— Start of Text to read —

Riot Platforms Is Too Cheap To Ignore
Summary:
- The Bitcoin rally has boosted crypto-related stocks, including most miners, with significant year-to-date gains.
- Riot Platforms has a strong risk/reward profile and a potential breakout pending from a symmetrical triangle pattern.
- RIOT’s valuation relative to Bitcoin is extremely low, making it a potentially attractive investment opportunity.
The rally in Bitcoin has taken a number of crypto-related stocks to the moon with it thus far this year. The coin itself is flying, but crypto-related stocks, in a lot of cases, have orders of magnitude more in terms of year-to-date gains as a result. One area of the market that’s done very well on this Bitcoin rally is miners, but not all miners are created equal.
About four months ago, I called Riot Platforms (NASDAQ:RIOT) a Strong Buy, noting at the time it looked like Riot would break its multi-year downtrend. The stock looked good at the time, and I thought Bitcoin would rally into 2024. We’ve definitely seen the latter, but Riot melted down and the breakout never materialized. I was wrong, but that’s why we use stops and avoid being a bag holder.
Now that I’ve taken my lumps over being wrong in December, let’s take a look at Riot today, which appears to have a much better risk/reward profile, particularly as it relates to the valuation. Let’s dig in.
A clear line in the sand
Let’s start with the daily price chart to ground ourselves in the current technical outlook. For me, we have very clear lines being drawn (literally and figuratively) between bulls and bears. We can use these lines to frame out risk and reward quite effectively.

— End of Text to read —

In the article on Riot Platforms, what do you get when you switch "miners" to "mining stocks" throughout the passage from "Riot Platforms Is" up to and including "are created equal."?

— Start of Data listing —

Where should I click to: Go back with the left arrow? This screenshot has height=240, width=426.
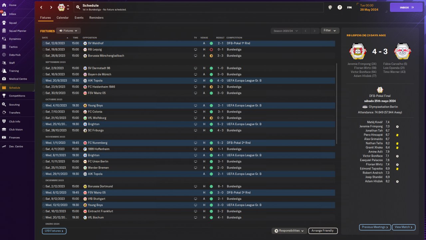click(41, 7)
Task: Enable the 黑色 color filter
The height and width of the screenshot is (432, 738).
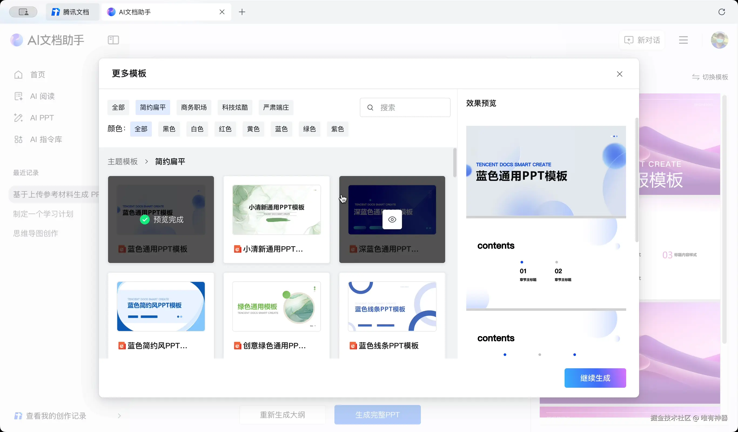Action: pyautogui.click(x=169, y=129)
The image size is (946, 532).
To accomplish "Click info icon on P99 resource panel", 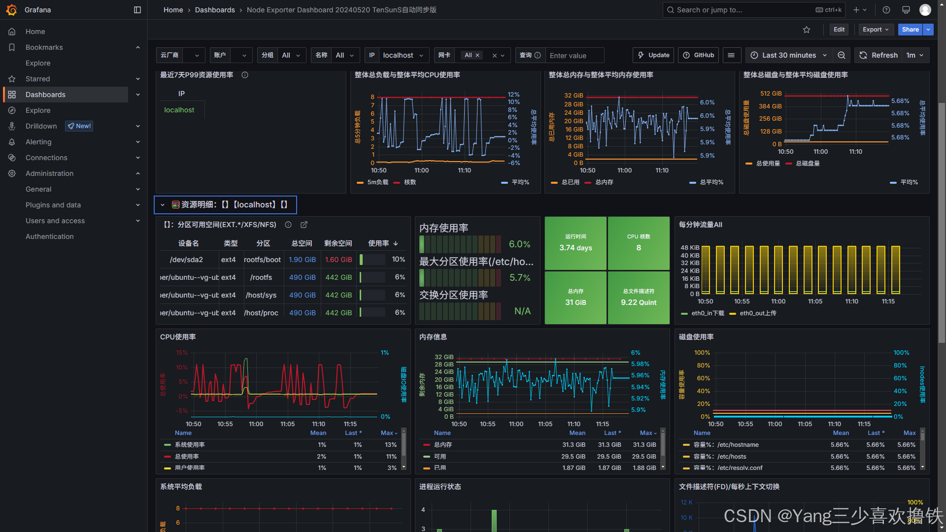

— End of Data listing —

**Solved problem:**
Riot Platforms Is Too Cheap To Ignore
Summary:
- The Bitcoin rally has boosted crypto-related stocks, including most mining stocks, with significant year-to-date gains.
- Riot Platforms has a strong risk/reward profile and a potential breakout pending from a symmetrical triangle pattern.
- RIOT’s valuation relative to Bitcoin is extremely low, making it a potentially attractive investment opportunity.
The rally in Bitcoin has taken a number of crypto-related stocks to the moon with it thus far this year. The coin itself is flying, but crypto-related stocks, in a lot of cases, have orders of magnitude more in terms of year-to-date gains as a result. One area of the market that’s done very well on this Bitcoin rally is mining stocks, but not all mining stocks are created equal.